Why would anyone want the Genie? And I pose another question. Why doesn’t DIRECTV/AT&T Completely SCRAP the Genie DVR? I know Last Summer I had the system installed in my home and we had nothing but problems from everything to audio loss to screen freezing. By October of 2016 we had had enough and went back to just the Regular HD Receivers. Have had basically no real serious problems since. I don’t get it. Why would people want a Genie Receiver or Mini Client as they have started calling them knowing allof these problems are happening and DIRECTV has not fixed them yet? I will just sit back now and read replies. This has been on my mind.


----------



## peds48 (Jan 11, 2008)

Because not everyone has issues. I got instance have zero issues with me HR54. I do not have any clients, not because they are unstable but because I don't like sharing tuners. For the most part the Genie platform is pretty stable now


Sent from my iPhone using Tapatalk


----------



## CTJon (Feb 5, 2007)

For 99.99% of the time my Genie works great and much better with better functions than my old HR24. I think the Genie system is great.


----------



## MysteryMan (May 17, 2010)

Rob37 said:


> Why would anyone want the Genie? And I pose another question. Why doesn't DIRECTV/AT&T Completely SCRAP the Genie DVR? I know Last Summer I had the system installed in my home and we had nothing but problems from everything to audio loss to screen freezing. By October of 2016 we had had enough and went back to just the Regular HD Receivers. Have had basically no real serious problems since. I don't get it. Why would people want a Genie Receiver or Mini Client as they have started calling them knowing allof these problems are happening and DIRECTV has not fixed them yet? I will just sit back now and read replies. This has been on my mind.

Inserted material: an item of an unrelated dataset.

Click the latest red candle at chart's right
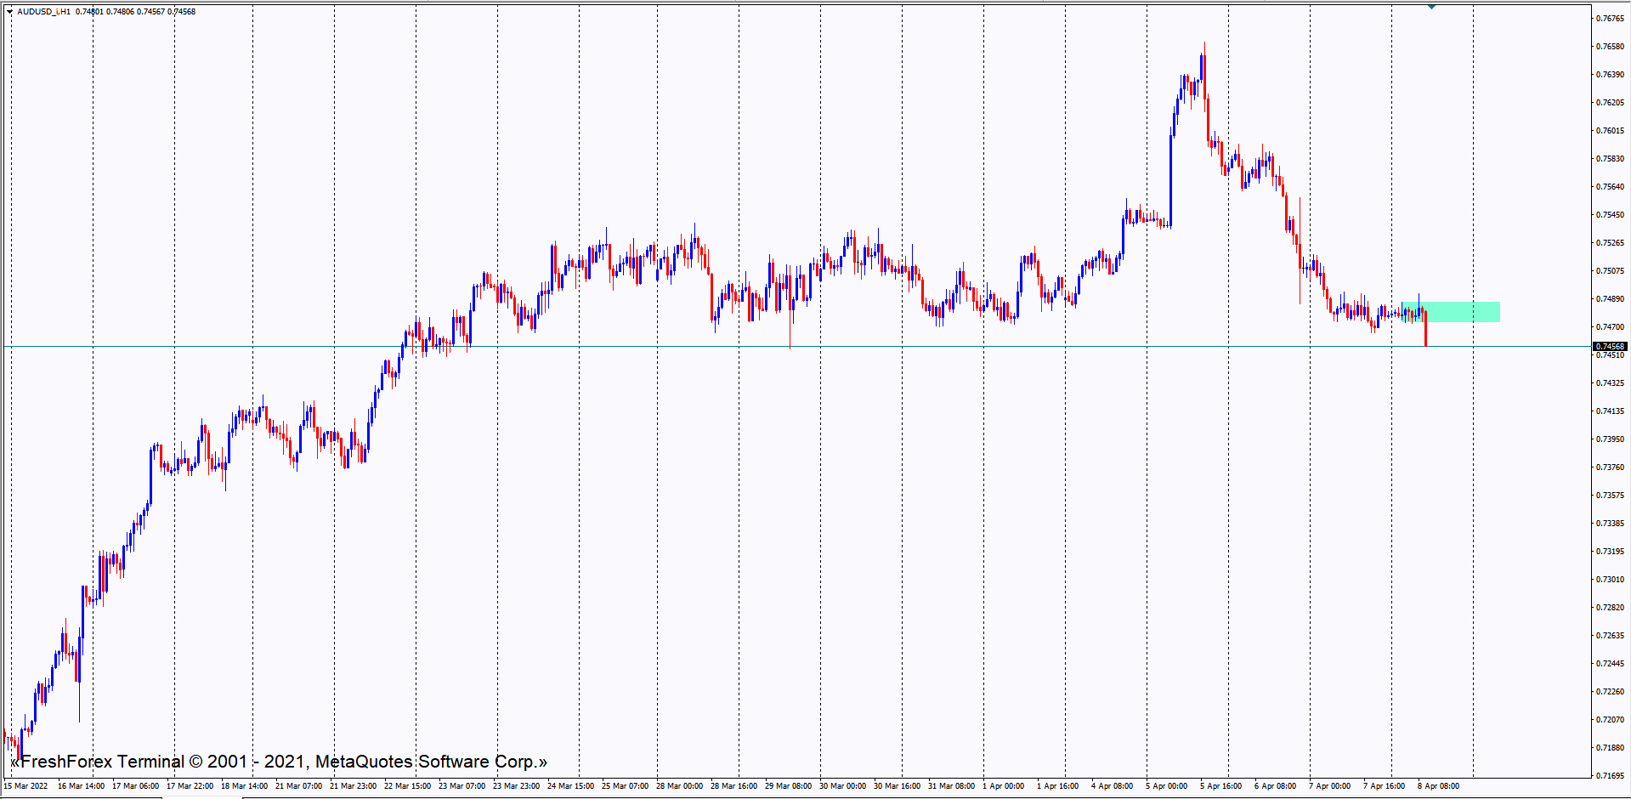1631x799 pixels. 1425,329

I've had three Genies. The first was a HR34-700. It had issues but DIRECTV did the right thing and swapped it for a HR44-200 which served me well and was issue free. In 2015 I got a HR54-200. It too has served me well and has been issue free. As peds and CTJon have stated the Genie platform is pretty stable. Your experience is not the norm so please don't present it as if it were.


----------



## texasbrit (Aug 9, 2006)

My Hr44 and then HR54 have been just about trouble-free. I have one client, and one RVU TV.


----------



## trh (Nov 3, 2007)

Not trying to jump on the TS, but my HR44 hasn't had any problems. I don't like the software for scheduling future shows (so I don't use it anymore), but that is my only issue with the Genie. We have one wired mini, and no problems with that either. And as my 24s seem to get slower and slower, the Genie is so much faster than any of our other devices. 

And now that you can only download to Mobile DVR shows from your Genie, I would love to be able to have more Genies. At least one more. Please?


----------



## Rich (Feb 22, 2007)

trh said:


> Not trying to jump on the TS, but my HR44 hasn't had any problems. I don't like the software for scheduling future shows (so I don't use it anymore), but that is my only issue with the Genie. We have one wired mini, and no problems with that either. And as my 24s seem to get slower and slower, the Genie is so much faster than any of our other devices.
> 
> And now that you can only download to Mobile DVR shows from your Genie, I would love to be able to have more Genies. At least one more. Please?


Glad to see someone else admitting the software on the Genies leaves something to be desired. Add that ever present Progress Bar (well, it's present every time you use the 30 second click) to the scheduling thing for me. I think it's just a shame they don't fix the software, the 44-700 I have runs perfectly aside from those issues. That goofy, non ergonomic remote that comes with them...well, I've said what I think of them before, nothing's changed. If they were gonna copy the TiVo Peanut remote they could have done a much better job.

Rich


----------



## inkahauts (Nov 13, 2006)

The 30 second bar is annoying. Glad I have clients too sometimes. 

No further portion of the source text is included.